15) The paucity of data on service use/experience is matched by the absence of any specific policies or plans to improve minority ethnic mental health in Scotland. Although national mental health policies and other initiatives by the Scottish Government and the NHS invariably contain a commitment to address “any discrimination based on gender, sexual orientation, age, race and disability”, this is not reflected in any specific plan to actively monitor and tackle ethnic disparities in mental health care. For example, Scotland’s current Mental Health Strategy (2017 –2017) recognises that “inequality related to disabilities, age, sex, gender, sexual orientation, ethnicity and background can all affect mental wellbeing and incidence of mental illness” and accepts that ethnicity should not be a barrier to achieving high quality services23. However, the strategy offers no specific commitment or provision to address ethnic disparity in mental health services or understand and respond to mental health problems in minority communities. More broadly, this reflects a lack of attention to ethnic minority mental health. It is unsurprising that the current Quality Indicator Profile of mental health services (action 38 of the Mental Health Strategy) for improving service quality has no quality outcome measure related to ethnicity, despite one of the six domains of quality outcomes being the provision of an equitable service.24


16) A key recommendation by the Independent Race Equality Adviser to the Scottish Government was that the Government should commission research to identify the barriers to effective mental health care for minority ethnic groups and develop a plan to address “the unmet needs and persistent ethnic inequalities in mental health care” (Action 55).25 In the subsequent action plan,26 the Scottish Government promised to “take clear steps” to deliver their commitment to race equality. This included reducing race inequalities in mental health by ensuring that clinicians and care professionals had “access to information they need to identify risk factors and to assess performance in reducing inequalities” and “that the data collected routinely through health and care information systems is sufficient to achieve this objective for people from minority ethnic communities”. There is little evidence of any progress in relation to these plans. The BME communities in Scotland are still waiting for the Scottish government and the NHS to begin to deliver these commitments.

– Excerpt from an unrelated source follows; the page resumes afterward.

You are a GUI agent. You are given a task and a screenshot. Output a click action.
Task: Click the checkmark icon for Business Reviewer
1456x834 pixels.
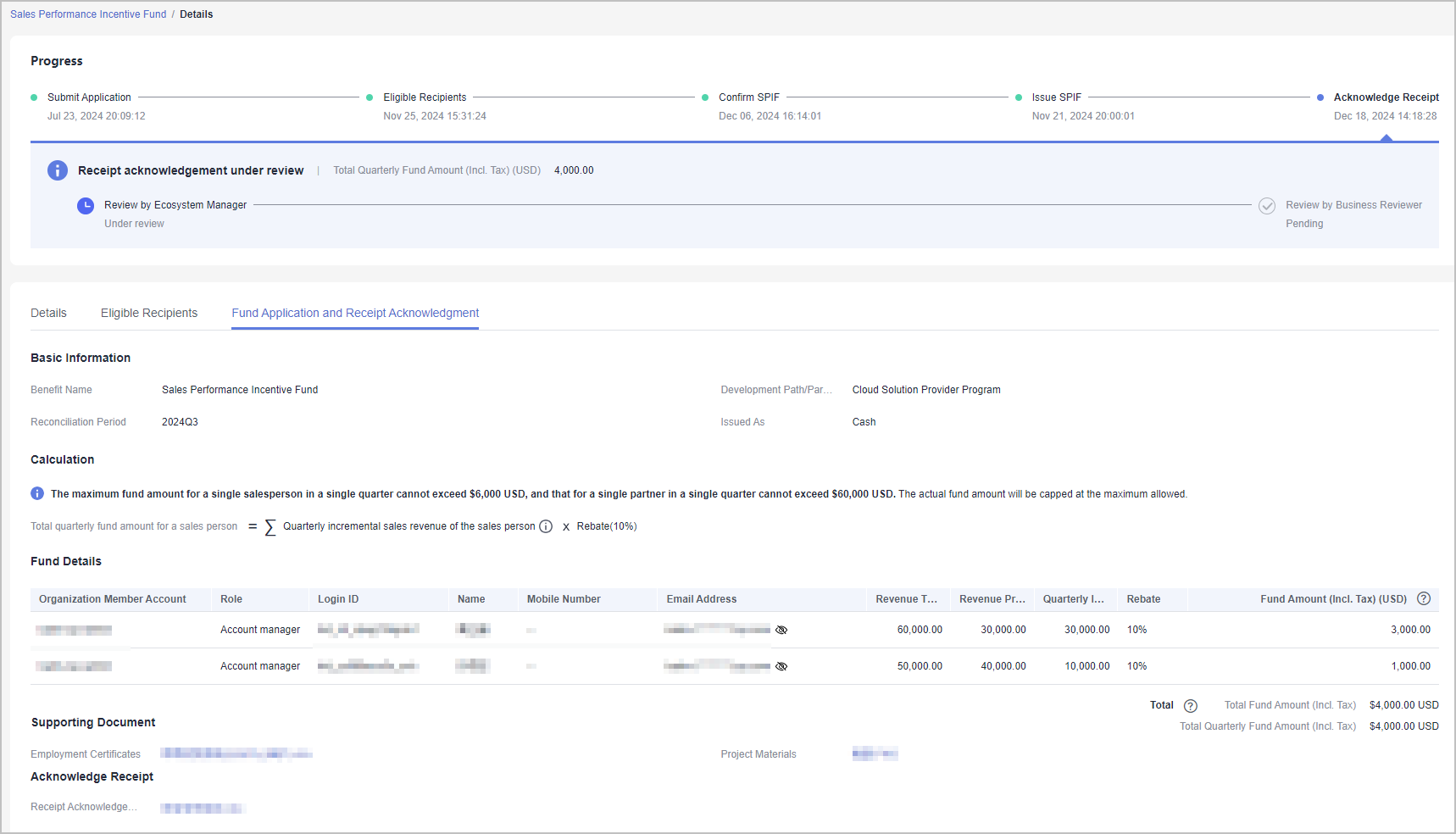click(1266, 206)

Recommendations a) The Scottish Government should commission research into BME mental health as outlined in Action 55 of ‘Addressing race equality in Scotland; the way forward’. This should include (i) extent and nature of mental health problems in BME communities (ii) barriers to accessing effective mental health care (iii) ethnic inequalities in mental health service experience and outcome and (iv) community wellbeing and resilience.


b) Scottish Government should carry out a national ethnicity audit of mental health services, including the use of the Mental Health (Care & Treatment) (Scotland) Act 2003.


c) Scottish Government should commission a full Race Impact Assessment of the Mental Health Strategy 2017 -2027.


d) Ethnicity should be included as a specific Quality Indicator measure under the Quality Outcome (Equitable) dimension and incorporate this into current plans for developing QI profile in mental health, as required by Action 38 of the Mental Health Strategy 2017 – 2017.


e) NHS Scotland should ensure BME status as a mandatory field in routine NHS reporting systems.


f) NHS Scotland should commission a scoping group to explore the means to improve the quality and completeness of ethnicity data across the NHS for all contacts.